Eastwood azzecca anche il finale del suo legal drama
A ciò si aggiunge che il film, data la natura del presunto omicidio in questione e dei due possibili assassini, è una riflessione sul ruolo dell’uomo e della donna all’interno di una coppia, negli equilibri familiari. Il punto di vista è ovviamente abbastanza conservatore: non è un mistero che Eastwood abbia simpatie repubblicane. Stiamo parlando però di un partito conservatore vecchia scuola, di tutto ciò che è venuto prima di Donald Trump. Stavolta però Eastwood è più sfumato nei suoi interventi, perciò quando per esempio qualcuno commenta cosa dovrebbe fare un uomo quando la sua amata è ubriaca o si lascia a intendere che una famiglia senza prole non sia ancora una famiglia vera e propria, il film lascia abbastanza spazio di manovra per una duplice interpretazione. Eastwood potrebbe averlo postulato come dato di fatto, ma si può tranquillamente interpretare come una sorta di commentario sociale.
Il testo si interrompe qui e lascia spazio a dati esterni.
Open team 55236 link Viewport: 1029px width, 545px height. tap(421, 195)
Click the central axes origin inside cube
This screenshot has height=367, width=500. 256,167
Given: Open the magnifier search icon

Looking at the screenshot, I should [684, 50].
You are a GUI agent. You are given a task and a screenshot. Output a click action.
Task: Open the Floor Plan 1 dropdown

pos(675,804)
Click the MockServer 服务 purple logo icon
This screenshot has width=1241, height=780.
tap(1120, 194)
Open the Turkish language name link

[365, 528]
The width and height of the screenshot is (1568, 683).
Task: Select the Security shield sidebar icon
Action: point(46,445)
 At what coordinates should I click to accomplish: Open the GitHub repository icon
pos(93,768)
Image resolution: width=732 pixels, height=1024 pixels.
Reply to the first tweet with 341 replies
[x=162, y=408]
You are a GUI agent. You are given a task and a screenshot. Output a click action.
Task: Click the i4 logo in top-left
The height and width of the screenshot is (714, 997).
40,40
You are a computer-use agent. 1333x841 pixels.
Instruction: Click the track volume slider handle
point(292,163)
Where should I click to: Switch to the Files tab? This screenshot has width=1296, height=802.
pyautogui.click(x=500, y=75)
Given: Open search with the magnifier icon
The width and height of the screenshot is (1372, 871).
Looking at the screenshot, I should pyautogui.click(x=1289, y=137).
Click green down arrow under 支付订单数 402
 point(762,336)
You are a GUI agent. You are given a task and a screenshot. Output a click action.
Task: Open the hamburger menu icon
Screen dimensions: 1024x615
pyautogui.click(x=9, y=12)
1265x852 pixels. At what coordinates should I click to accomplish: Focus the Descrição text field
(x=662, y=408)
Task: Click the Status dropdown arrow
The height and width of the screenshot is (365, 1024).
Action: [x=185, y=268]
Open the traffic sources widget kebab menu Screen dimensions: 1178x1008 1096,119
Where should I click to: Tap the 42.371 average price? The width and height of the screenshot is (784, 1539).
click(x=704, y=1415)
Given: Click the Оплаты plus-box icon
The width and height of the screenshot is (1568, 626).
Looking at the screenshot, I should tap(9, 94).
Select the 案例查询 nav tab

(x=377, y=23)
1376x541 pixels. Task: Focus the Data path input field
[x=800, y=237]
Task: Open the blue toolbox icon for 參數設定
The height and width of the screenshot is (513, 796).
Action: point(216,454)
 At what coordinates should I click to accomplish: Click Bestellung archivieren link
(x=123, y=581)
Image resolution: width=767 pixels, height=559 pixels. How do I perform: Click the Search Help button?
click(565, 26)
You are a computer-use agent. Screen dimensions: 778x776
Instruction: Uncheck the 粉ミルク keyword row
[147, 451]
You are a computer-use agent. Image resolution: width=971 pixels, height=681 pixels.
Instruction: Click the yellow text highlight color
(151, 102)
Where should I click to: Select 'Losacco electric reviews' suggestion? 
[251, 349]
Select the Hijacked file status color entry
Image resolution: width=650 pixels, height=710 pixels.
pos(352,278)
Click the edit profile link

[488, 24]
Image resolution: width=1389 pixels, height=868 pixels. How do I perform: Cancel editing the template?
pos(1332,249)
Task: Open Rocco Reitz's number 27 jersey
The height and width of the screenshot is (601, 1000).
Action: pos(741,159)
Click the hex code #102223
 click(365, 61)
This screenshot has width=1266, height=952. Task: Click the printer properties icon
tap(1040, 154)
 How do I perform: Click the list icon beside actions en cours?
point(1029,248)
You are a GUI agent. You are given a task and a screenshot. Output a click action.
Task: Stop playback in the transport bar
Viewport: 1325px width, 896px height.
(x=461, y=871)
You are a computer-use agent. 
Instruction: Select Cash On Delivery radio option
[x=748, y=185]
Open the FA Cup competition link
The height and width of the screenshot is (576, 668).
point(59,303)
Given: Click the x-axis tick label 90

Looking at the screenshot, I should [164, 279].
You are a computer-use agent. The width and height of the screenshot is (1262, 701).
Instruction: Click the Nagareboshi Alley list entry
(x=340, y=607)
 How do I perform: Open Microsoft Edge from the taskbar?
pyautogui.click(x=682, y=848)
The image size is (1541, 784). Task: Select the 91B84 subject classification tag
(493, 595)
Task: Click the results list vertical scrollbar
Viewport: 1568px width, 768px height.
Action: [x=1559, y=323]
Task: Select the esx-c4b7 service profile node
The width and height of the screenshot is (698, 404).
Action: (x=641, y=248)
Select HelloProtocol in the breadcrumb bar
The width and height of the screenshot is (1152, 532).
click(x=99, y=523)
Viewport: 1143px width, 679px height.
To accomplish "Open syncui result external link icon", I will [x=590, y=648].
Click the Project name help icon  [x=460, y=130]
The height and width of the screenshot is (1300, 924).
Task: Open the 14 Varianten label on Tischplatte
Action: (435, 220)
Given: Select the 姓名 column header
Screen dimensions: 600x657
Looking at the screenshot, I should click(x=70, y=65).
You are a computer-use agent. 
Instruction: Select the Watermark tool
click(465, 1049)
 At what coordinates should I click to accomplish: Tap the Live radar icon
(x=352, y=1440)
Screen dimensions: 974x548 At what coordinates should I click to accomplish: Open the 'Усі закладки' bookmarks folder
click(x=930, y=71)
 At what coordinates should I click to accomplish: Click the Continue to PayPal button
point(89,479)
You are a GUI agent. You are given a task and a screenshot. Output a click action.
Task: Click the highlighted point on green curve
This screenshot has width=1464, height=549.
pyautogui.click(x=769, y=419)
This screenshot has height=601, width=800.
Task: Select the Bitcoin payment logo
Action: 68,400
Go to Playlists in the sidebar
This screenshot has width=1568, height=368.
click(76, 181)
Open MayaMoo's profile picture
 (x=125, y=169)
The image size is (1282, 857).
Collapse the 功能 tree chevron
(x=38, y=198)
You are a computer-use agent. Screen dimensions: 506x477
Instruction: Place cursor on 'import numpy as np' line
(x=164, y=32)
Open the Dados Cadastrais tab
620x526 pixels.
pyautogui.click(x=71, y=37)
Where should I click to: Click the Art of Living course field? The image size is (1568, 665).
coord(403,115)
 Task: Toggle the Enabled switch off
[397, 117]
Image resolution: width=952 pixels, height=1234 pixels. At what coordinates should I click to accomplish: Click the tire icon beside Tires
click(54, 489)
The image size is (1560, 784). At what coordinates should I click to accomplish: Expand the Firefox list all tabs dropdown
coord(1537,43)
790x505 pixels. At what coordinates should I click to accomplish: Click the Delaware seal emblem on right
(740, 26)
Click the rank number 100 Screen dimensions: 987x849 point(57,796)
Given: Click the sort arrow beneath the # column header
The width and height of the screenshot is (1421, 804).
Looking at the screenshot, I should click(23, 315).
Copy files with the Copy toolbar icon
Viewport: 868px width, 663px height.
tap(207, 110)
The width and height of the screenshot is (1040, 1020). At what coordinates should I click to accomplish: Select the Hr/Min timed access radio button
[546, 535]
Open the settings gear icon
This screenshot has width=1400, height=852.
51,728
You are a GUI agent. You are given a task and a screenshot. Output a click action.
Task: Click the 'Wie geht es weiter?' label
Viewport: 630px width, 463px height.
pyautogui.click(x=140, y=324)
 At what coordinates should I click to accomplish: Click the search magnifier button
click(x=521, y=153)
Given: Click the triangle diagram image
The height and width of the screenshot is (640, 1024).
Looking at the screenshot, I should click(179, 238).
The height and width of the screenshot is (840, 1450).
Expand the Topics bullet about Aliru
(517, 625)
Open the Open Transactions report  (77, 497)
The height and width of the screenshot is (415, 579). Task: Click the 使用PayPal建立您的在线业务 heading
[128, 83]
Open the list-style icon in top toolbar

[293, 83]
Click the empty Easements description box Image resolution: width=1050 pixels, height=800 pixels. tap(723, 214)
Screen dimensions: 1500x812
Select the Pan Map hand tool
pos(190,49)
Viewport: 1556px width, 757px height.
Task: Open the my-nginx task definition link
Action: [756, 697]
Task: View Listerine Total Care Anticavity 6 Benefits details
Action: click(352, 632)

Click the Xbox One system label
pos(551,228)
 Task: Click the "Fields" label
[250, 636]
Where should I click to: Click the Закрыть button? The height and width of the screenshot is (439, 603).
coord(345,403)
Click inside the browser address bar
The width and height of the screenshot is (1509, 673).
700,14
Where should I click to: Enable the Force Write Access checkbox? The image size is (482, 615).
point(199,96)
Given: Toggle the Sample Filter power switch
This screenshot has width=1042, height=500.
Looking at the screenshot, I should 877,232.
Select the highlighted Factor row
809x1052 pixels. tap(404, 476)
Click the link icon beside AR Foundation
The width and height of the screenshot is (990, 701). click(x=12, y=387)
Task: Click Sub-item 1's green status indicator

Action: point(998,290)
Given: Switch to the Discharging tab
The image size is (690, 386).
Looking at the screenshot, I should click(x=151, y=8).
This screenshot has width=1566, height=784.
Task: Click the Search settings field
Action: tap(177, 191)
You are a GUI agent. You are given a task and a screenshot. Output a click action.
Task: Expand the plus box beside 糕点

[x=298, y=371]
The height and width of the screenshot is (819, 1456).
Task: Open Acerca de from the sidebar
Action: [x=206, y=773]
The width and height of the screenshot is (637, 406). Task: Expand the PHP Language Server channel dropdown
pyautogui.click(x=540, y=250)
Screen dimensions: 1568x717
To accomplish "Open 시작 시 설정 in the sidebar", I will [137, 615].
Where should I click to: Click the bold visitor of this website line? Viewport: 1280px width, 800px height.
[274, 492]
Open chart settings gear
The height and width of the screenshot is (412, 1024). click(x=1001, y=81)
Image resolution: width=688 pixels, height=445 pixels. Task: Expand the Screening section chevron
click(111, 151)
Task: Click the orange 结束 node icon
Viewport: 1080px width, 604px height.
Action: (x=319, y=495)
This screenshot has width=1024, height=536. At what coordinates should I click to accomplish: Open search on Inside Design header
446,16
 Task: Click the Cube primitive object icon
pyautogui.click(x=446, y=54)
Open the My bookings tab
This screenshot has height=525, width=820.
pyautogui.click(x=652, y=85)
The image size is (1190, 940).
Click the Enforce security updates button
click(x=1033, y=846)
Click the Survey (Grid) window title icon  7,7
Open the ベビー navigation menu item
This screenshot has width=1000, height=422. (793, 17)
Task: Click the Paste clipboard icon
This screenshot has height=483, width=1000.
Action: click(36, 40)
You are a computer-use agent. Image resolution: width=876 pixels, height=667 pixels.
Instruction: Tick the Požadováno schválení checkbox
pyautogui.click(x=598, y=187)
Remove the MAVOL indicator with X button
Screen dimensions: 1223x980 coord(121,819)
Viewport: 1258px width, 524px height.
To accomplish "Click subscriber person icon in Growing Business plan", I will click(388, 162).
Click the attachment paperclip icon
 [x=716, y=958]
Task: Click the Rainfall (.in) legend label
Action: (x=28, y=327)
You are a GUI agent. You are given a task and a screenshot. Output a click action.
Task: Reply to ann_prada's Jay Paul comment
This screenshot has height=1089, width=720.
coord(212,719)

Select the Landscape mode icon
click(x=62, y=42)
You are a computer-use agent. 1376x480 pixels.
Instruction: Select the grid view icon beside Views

In Giurato numero 2 va tutto per il verso giusto, a partire dal casting. Dal protagonista Nicholas Hoult in giù, ogni interprete è convincente. Hoult in particolare incarna molto bene il tormento interiore di un (in)giusto che non sa a chi votare la propria lealtà, ottenendo un’iniezione di plauso critico dopo tanti passi falsi in carriera. Al suo fianco ci sono una Toni Colette e un J.K. Simmons che vestono gli abiti comodi di ruoli che sembrano scritti per loro, impadronendosi dei loro personaggi tipo, che calzano a pennello.
In più Giurato numero 2 azzecca anche la chiusura, che è di fondamentale importanza per operazioni del genere. Anzi, nel film ci sono due finali. Uno, fulminante e bellissimo con protagonista Hoult alla finestra, sarebbe stato semplicemente perfetto. Il film si prende qualche minuto in più per reiterare il suo messaggio, trovando un altro finale, furbo ma irresistibile, perfetto per un commento con gli altri spettatori all’uscita dalla sala.
Rating: Tutti
Nazione: Stati Uniti
Voto
Redazione
Giurato nr. 2
Giurato numero 2 funziona su molteplici livelli, sintomo di un film con grande coesione interna e con una visione curata: che si vada in sala per una nuova dose di poliziesco parlato in legalese stretto o ci si arrivi per sentirsi raccontare un’America imperfetta che tenta di essere la versione migliore di sé ma non sempre ci riesce, la pellicola si dimostra una visione all’altezza. Anche per merito di un Nicholas Hoult in palla, accompagnato da convincenti Toni Colette e J.K. Simmons, alle prese con ruoli che potrebberi interpretare ad occhi chiusi e che invece gestiscono con lo sguardo ben aperto e a fuoco. Giurato numero 2 non fa niente di nuovo, ma è un’aggiunta senza tempo a un filone classico come quello dei legal drama. Clint Eastwood a 93 anni di cose da dire ne ha ancora parecchie e riesce per giunta a farlo bene: è davvero inossidabile.